Le phénomène d’antibiorésistance touche les ours depuis plusieurs décennies

Rien qu’aux États-Unis, 35 000 personnes perdent la vie chaque année à cause de la résistance des bactéries aux antibiotiques. Ce phénomène représente un véritable danger, non seulement pour nous les humains, mais également pour les autres espèces. D’ailleurs, saviez-vous que l’antibiorésistance peut aussi toucher les animaux ?

C’est justement ce qu’une étude parue récemment dans Current Biology nous apprend. Selon Jaelle Brealey, de l’Université norvégienne de sciences et de la technologie, et ses collègues, l’antibiorésistance affecte également les ours.

Un ours polaire en train de nager
Image par echoyan de Pixabay

Les chercheurs se sont penchés sur l’étude de crânes d’ours bruns dans le cadre de cette étude.
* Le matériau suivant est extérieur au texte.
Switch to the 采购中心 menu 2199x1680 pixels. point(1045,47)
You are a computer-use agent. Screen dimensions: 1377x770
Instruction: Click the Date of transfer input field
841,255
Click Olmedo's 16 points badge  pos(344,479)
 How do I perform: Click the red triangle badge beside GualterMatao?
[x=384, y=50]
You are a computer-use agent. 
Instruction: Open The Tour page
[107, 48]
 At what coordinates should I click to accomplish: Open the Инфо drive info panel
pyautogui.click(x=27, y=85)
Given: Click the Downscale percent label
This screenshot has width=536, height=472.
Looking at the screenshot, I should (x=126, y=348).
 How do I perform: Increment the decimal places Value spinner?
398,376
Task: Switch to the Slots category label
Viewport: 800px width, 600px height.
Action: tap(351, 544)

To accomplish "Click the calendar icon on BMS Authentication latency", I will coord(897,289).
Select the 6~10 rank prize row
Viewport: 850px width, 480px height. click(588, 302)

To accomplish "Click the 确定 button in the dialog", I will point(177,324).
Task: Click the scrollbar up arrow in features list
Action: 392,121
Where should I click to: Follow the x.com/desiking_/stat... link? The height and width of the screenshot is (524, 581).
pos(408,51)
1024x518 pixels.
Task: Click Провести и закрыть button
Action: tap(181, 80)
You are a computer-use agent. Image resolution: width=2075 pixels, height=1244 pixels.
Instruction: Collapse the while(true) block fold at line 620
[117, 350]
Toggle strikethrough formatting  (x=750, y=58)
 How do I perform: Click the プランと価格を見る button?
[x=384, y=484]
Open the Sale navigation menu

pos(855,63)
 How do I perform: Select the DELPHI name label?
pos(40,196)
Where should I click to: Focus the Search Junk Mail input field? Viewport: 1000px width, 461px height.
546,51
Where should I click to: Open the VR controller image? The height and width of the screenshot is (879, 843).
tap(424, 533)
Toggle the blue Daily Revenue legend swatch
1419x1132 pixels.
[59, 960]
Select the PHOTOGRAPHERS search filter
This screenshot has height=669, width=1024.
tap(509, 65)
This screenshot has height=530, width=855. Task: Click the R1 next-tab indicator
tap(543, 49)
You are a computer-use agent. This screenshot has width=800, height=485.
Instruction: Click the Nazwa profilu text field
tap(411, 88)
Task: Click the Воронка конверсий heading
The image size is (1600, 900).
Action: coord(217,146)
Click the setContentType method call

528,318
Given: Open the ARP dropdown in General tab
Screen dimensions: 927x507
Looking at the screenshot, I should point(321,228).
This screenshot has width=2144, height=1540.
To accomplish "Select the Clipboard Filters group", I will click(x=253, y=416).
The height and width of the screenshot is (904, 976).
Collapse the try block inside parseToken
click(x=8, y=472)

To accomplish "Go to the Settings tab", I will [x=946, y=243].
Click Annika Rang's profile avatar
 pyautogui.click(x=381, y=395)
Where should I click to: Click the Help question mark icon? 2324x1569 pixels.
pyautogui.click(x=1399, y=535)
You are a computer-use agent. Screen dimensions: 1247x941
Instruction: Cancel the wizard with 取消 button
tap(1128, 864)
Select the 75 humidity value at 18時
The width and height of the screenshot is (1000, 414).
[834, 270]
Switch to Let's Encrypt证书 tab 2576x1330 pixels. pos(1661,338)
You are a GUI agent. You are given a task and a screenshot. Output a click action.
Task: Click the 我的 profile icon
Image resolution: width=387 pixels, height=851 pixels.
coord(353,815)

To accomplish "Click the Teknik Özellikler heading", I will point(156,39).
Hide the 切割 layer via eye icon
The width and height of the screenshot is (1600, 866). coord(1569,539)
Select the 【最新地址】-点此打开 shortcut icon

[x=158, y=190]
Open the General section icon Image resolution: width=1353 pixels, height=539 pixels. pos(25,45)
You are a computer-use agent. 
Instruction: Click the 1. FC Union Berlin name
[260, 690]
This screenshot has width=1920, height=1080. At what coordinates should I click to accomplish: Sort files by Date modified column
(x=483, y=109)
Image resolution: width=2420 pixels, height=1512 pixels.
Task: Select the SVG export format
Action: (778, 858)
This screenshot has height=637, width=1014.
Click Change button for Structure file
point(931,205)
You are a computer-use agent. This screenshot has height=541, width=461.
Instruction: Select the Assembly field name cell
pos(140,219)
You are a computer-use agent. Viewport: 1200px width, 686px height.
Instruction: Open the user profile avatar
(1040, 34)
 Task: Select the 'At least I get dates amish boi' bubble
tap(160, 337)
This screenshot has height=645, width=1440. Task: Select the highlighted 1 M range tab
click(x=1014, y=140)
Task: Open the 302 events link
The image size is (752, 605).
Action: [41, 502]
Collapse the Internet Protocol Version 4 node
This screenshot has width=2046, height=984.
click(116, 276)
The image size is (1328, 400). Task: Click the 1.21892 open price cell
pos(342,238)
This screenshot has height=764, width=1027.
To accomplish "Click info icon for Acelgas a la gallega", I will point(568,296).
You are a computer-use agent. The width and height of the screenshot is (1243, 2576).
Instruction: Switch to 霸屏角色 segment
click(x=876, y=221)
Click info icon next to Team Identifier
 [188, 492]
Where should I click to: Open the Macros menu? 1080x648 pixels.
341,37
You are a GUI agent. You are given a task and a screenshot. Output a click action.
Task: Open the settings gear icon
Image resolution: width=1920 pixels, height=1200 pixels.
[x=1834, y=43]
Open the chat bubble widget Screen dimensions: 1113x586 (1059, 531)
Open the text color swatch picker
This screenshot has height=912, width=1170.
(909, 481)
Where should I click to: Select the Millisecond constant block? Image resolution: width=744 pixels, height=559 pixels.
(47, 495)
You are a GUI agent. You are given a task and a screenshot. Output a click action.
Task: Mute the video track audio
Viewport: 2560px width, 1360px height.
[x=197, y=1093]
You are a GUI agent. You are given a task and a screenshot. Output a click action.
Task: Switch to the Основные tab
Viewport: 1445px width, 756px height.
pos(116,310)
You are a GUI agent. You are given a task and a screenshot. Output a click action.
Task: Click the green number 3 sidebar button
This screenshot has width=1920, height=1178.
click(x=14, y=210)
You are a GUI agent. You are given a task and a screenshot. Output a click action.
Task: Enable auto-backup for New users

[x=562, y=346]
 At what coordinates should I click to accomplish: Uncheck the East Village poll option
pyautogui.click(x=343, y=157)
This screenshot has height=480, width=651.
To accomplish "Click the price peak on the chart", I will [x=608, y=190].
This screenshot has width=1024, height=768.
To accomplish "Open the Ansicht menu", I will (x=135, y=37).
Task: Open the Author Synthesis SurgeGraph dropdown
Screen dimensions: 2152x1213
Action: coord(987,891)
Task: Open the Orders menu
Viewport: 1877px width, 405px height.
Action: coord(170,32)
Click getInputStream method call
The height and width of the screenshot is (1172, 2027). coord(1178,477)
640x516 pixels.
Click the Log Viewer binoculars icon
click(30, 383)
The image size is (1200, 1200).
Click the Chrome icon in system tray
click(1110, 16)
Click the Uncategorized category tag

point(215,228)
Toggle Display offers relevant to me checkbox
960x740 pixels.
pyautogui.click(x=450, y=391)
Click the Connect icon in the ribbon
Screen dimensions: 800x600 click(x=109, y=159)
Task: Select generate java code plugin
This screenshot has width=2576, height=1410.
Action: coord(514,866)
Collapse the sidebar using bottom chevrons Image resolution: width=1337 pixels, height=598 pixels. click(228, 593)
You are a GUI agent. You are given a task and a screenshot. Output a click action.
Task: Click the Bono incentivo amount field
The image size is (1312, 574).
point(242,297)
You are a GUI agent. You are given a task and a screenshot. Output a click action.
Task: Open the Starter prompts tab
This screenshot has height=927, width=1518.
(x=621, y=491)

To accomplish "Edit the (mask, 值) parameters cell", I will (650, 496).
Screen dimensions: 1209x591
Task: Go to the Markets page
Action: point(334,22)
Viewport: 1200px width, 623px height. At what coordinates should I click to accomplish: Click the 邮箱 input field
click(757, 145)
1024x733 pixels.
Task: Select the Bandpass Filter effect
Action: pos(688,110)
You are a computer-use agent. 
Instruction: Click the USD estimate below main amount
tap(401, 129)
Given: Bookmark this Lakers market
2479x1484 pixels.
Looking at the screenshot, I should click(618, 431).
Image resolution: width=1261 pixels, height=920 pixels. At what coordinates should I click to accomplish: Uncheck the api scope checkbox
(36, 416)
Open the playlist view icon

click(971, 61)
Apparemment, ces derniers ont développé cette antibiorésistance à partir de 1950.

Les ours sont affectés depuis les années 50

Jaelle Brealey et son équipe ont ainsi analysé des crânes de nombreux ours bruns de Suède. En examinant les tartres présents sur 82 crocs, ils ont constaté que quelques années après l’essor de l’industrie antimicrobienne, remontant aux années 40, les bactéries responsables de ces tartres chez les ours ont commencé à développer une antibiorésistance.

Selon Katerina Guschanski, de l’Université d’Uppsala (Suède), la prévalence en bactéries résistantes aux antibiotiques est la même, tant chez les ours qui viennent dans les régions reculées que chez les spécimens qui vivent près des villes. Et cela témoigne bien de l’ampleur du phénomène.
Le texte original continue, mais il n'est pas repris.